_Task objective_
Lines with "will" in the entries below: count them and reply with the number alone.

[Stored data]

-------------------------

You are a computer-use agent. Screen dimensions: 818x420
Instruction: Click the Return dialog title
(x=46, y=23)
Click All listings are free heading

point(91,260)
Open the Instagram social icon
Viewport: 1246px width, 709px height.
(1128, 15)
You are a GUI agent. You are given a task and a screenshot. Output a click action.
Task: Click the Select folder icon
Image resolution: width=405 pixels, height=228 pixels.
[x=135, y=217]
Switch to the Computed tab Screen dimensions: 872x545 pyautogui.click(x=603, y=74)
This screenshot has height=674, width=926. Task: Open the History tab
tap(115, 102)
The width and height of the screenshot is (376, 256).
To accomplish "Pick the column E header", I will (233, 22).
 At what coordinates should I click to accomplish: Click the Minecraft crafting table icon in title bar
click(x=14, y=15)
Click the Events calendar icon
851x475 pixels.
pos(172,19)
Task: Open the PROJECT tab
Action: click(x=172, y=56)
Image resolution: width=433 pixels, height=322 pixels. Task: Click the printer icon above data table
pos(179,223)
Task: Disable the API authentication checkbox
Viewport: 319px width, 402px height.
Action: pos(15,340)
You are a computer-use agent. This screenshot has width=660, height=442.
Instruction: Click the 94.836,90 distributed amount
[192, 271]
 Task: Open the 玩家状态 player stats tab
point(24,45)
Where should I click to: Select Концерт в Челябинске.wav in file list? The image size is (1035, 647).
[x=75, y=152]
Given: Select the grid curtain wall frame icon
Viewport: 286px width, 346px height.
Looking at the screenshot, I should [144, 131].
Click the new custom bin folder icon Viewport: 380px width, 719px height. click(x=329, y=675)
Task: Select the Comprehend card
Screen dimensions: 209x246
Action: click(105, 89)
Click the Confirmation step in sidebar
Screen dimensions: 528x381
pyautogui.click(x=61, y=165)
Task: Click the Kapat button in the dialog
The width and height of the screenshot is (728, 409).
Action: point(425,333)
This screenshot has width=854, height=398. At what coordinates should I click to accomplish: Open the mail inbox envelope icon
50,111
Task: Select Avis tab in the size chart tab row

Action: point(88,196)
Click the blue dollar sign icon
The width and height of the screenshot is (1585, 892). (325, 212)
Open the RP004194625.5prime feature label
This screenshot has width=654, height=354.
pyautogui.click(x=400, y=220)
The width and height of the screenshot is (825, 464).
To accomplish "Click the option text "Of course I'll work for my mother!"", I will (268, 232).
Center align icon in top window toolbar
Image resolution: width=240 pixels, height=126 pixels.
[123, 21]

-------------------------

_Written solution_
2